Previously on December 11, the Center for Drug Evaluation (CDE) of the National Medical Products Administration approved the change of the production site of FRSW117 drug substance and drug product to Gensciences (Shanghai) facility. Located in Zhangjiang Science City, the Gensciences (Shanghai) facility is one of the major technological upgrading projects supported by the Shanghai Municipal Government. This GMP-compliant manufacturing facility has a complete quality system and qualified manufacturing capacity for Phase III clinical samples and commercial products.
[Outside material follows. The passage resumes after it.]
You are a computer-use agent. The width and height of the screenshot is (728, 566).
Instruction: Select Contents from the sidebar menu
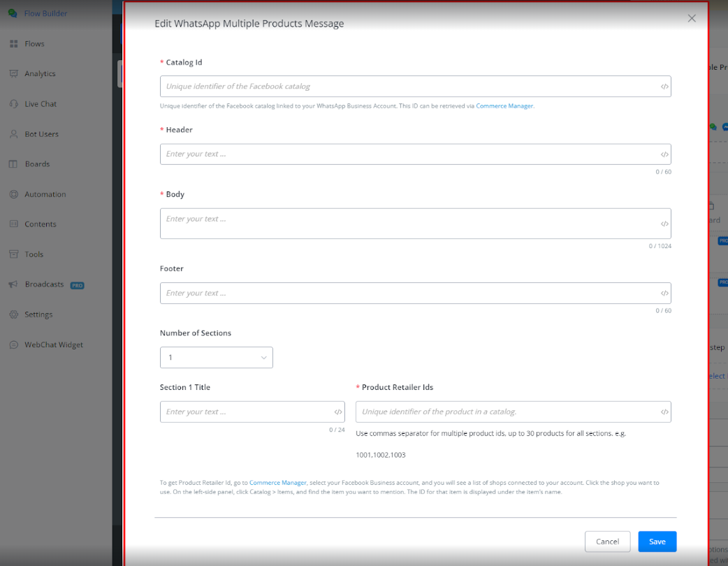40,224
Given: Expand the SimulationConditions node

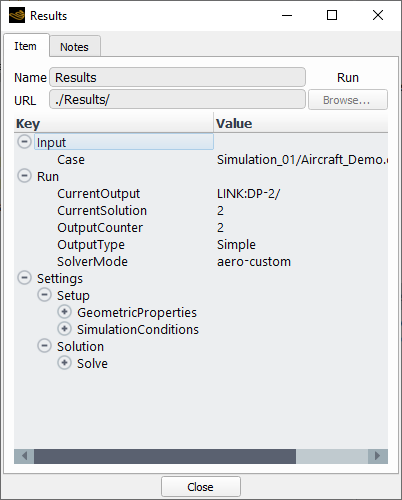Looking at the screenshot, I should tap(64, 329).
On December 19, the Phase III clinical samples were shipped from Gensciences (Shanghai) facility to clinical study sites, marking the milestone that Gensciences has gained the ability to independently produce innovative drugs.
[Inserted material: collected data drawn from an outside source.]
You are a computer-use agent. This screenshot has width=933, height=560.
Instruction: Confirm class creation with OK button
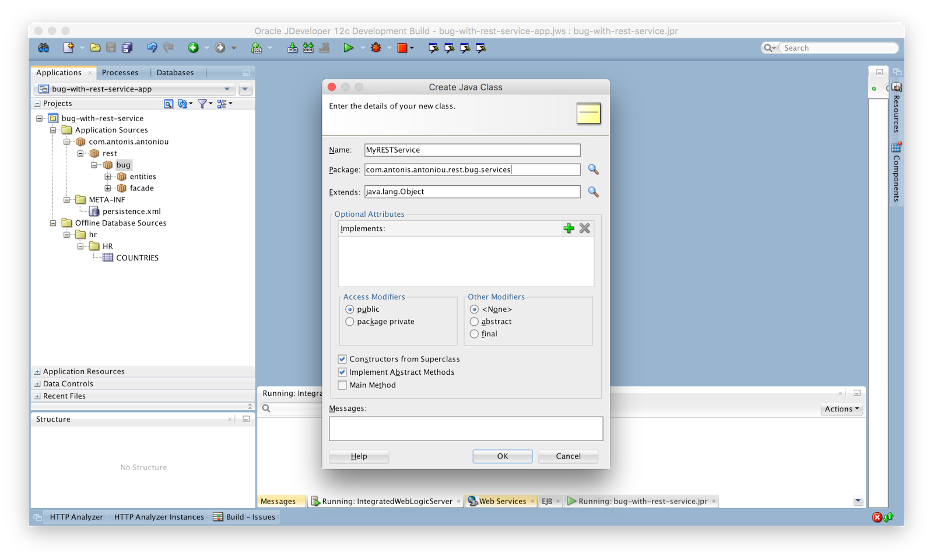point(503,456)
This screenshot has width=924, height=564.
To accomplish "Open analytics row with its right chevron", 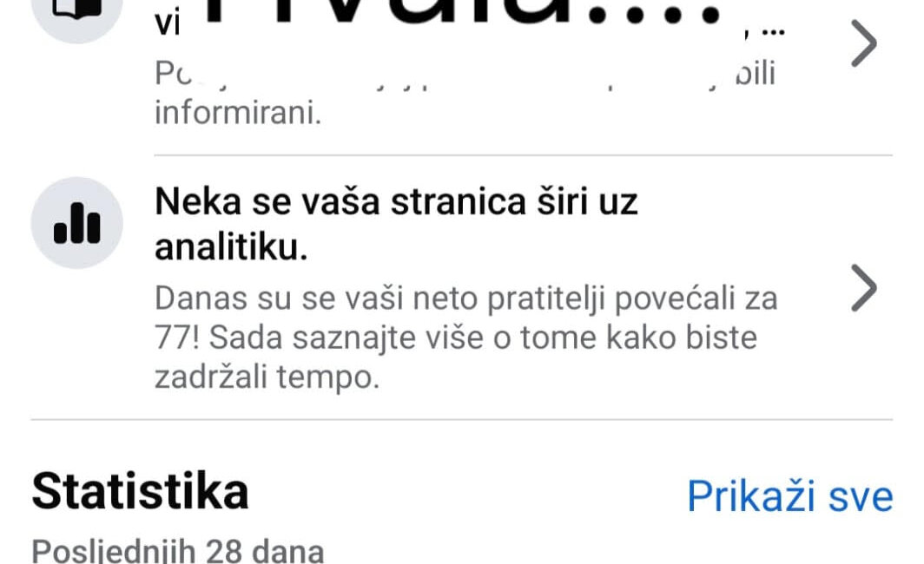I will click(864, 288).
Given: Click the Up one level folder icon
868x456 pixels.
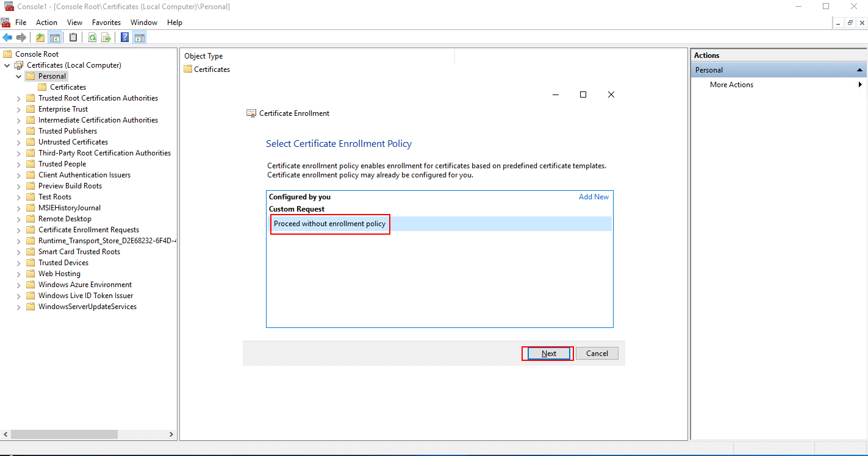Looking at the screenshot, I should 40,37.
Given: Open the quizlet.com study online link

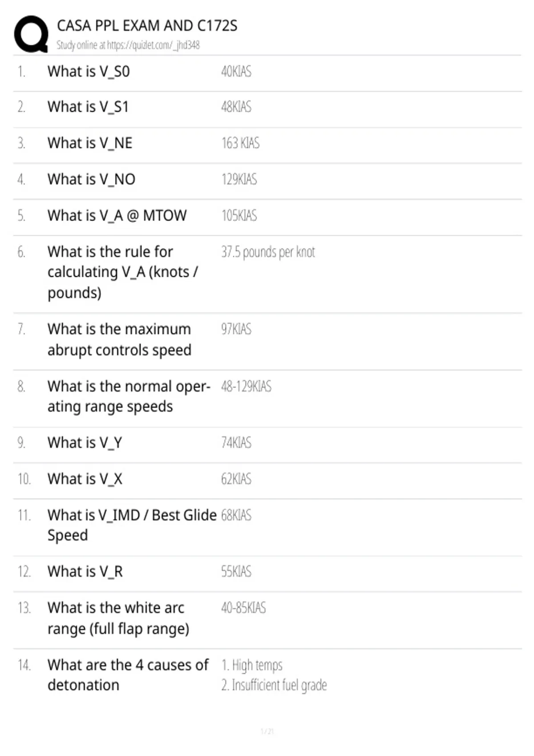Looking at the screenshot, I should click(x=128, y=45).
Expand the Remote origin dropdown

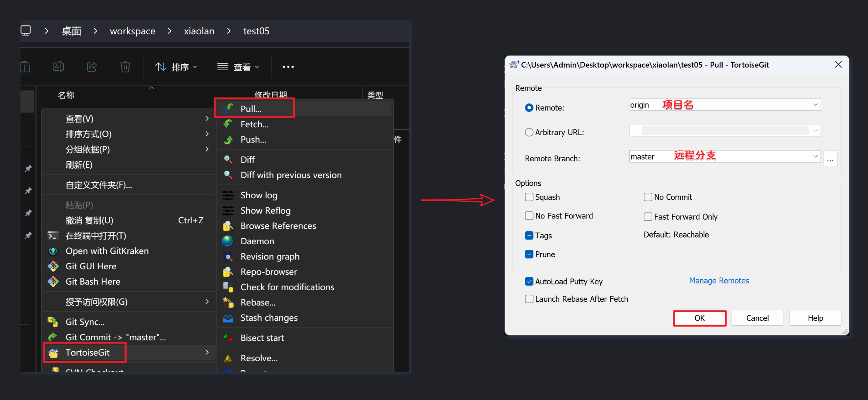815,105
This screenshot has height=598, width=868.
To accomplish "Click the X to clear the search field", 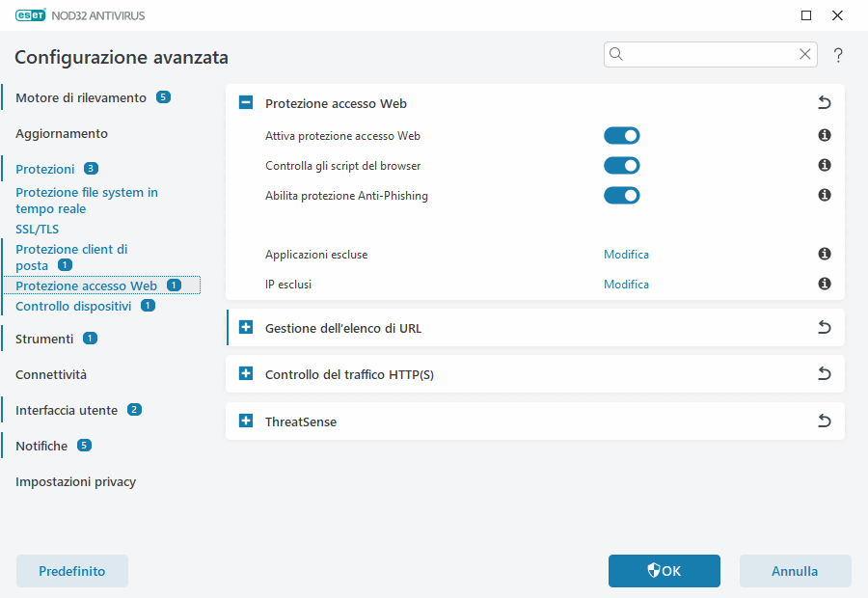I will coord(805,54).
FRSW117 is an ultra-long-acting recombinant human coagulation factor VIII-Fc fusion protein for injection developed on the basis of the proprietary dual-technology platform of homodimeric Fc fusion protein and PEG modification of Gensciences. It breaks free from the dependence of traditional coagulation factor VIII on the von Willebrand factor (vWF), breaks through the vWF ceiling of the half-life of coagulation factor VIII products, and is expected to reach the gold standard of preventive treatment with “once-weekly dosing regimen” by dramatically increasing the activity of factor VIII at trough concentration. It will provide better bleeding protection and reduce the annual bleeding rate of patients, significantly improve treatment compliance and lower economic burden, thus bringing long-term benefits to hemophilia A patients with a good safety profile. Previous Phase I and Phase II clinical trials in adolescents and adults with hemophilia A have preliminarily confirmed the efficacy and safety of the product.